Security Remains High after Man Killed in Bangli Clashes


One person were killed and at least 13 injured during violent clashes between villagers in Bangli on Tuesday. The violence, which saw much of the regency capital shut down under subsequent tight security, was prompted by an altercation between students attending a soccer match.

The trouble began when students from Banjar Kawan in Bangli, and Songan in the Kintimani district, clashed at a football match in Bangli on Tuesday afternoon. All the students were reportedly from the same Bangli technical college.

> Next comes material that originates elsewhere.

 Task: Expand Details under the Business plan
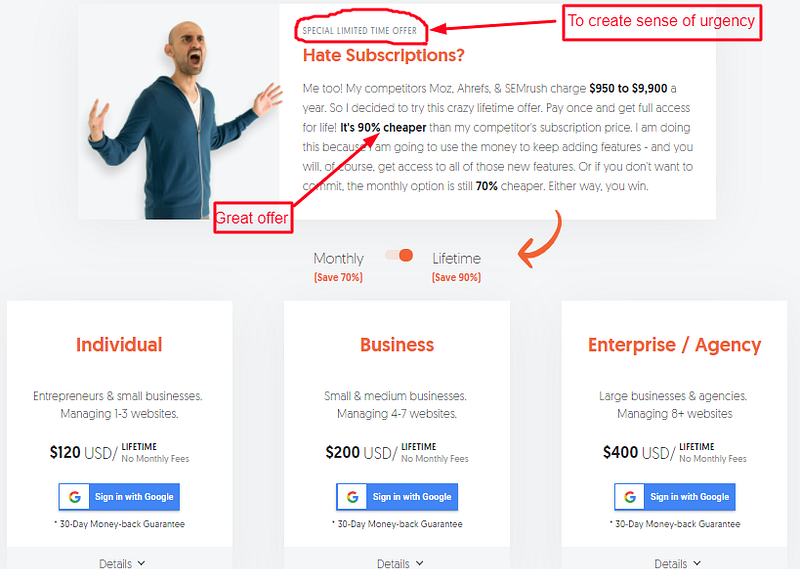pos(400,563)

Bangli Police received complaints from four Songan students injured in the fight on the sidelines of the match, but before they were able to gain control of the situation hundreds of villagers from Songan had arrived on the scene, many armed with sharp staves.

In the ensuing clashes between Songan and Banjar Kawan residents a Songan man was killed, and at least 13 people – including a local journalist, Ari Santosa – were injured, some of them seriously.

Roads were damaged and a police car was also destroyed in the violence.

Bangli Police had to call for assistance from the elite Mobile Brigade to stop the violence, and strict security measures were put in place once the streets were cleared.

Bangli Police chief Agung Dewa Rai said Mobile Brigade officers had successfully escorted the bulk of the Songan residents back to their village.

“The important thing is that the Songan people have now been escorted home by the Mobile Brigade teams and the situation is now calm,” he told reporters late on Tuesday night.

Street lighting was turned off after dark in the affected areas to prevent fresh mobs from gathering. A total of 500 officers, including many from the Mobile Brigade, remained on duty overnight to maintain order.

Officers continued to patrol on Wednesday, and many shops, government offices and schools in Bangli remained closed.

“The situation is under control, but the level of alert is still high,” said top Bali Police spokesman Hariadi on Wednesday. He added that a number of arrests had been made.

“Three people have already been proved to have been carrying sharp weapons including staves and crowbars,” he said, adding that many other weapons, including swords, daggers and sharpened bamboo staves had been seized as evidence.

Meanwhile, on Wednesday morning the Bangli regent, the chief of police, and other officials travelled to Songan to meet community leaders in an effort to prevent further clashes.

The man killed in the clashes was identified on Wednesday as 50-year-old Jero Wi from Songan.

Following an autopsy at Denpasar’s Sanglah Hospital, doctors revealed that Wi had suffered multiple injuries.

“The victim had suffered wounds from a sharp weapon on his head and legs.  As well as that he had suffered bruising to his head from a blunt object, and a wound on his back from being shot with an air rifle,” said Dudut Rustyadi, head of forensics at Sanglah.

“The injuries from the sharp weapon were not the cause of the fatality.  The cause of death was the blunt force injury to the back of his head which caused bruising to his brain,” Rustyadi said.

Senior physician at Sanglah Dr Sudiana said that among those wounded during the violence was a Banjar Kawan man who had also been shot in the shoulder with an air rifle.  Others had received cuts, bruises and stab wounds.

Ari Santosa, the journalist injured during the violence, said he felt he had had a lucky escape, after rioters spotted him photographing their actions and attacked him.

“Because of their action my camera was totally destroyed, but fortunately the police were able to rescue me, so I could survive the rampaging masses,” he said.

Speaking on Wednesday, Bali Police chief Totoy Herawan Indra called for calm.

“We ask for cooperation from the community, to calm down and make Bali safe.  As well as that, it is hoped that a similar incident will not happen again,” he said.

Governor I Made Mangku Pastika said the violence did not represent Balinese culture, given that the island was supposed to be an international symbol of peace and harmony.

“I am very sorry and embarrassed by this riot. Only because of a clash between school kids, all these citizens became involved. This is contrary to the local values of Bali,” Pastika said.